◆ **Assignment**: Print every record exactly, but leave out the pictures.

◆ **Supplied data**:
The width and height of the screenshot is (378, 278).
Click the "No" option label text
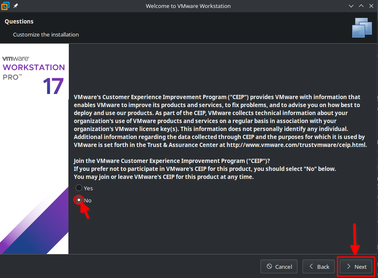88,201
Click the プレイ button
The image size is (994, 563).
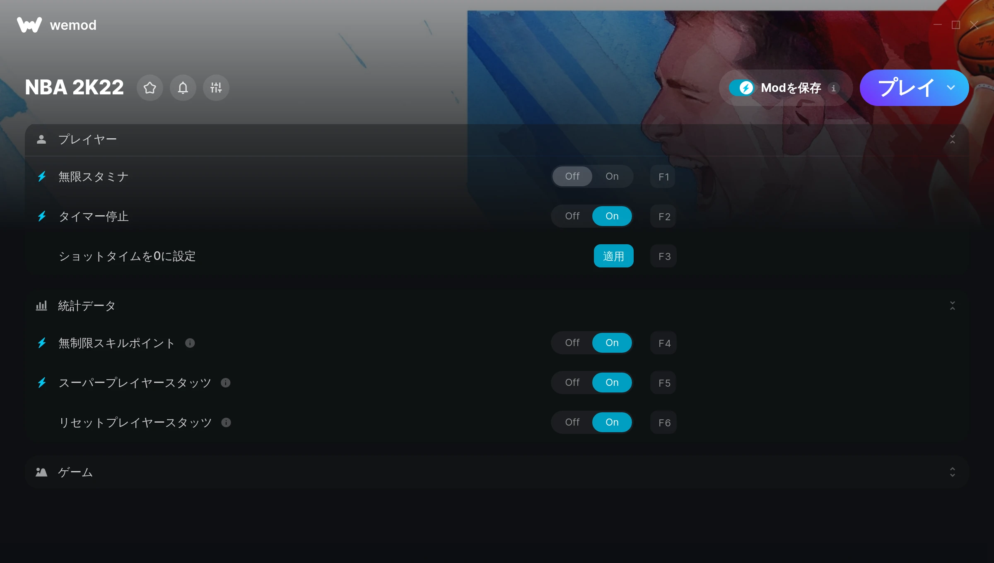point(906,88)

◆ **Your response**:
The width and height of the screenshot is (378, 278).
Click the "No" option label text
88,201
Click the プレイ button
The image size is (994, 563).
point(906,88)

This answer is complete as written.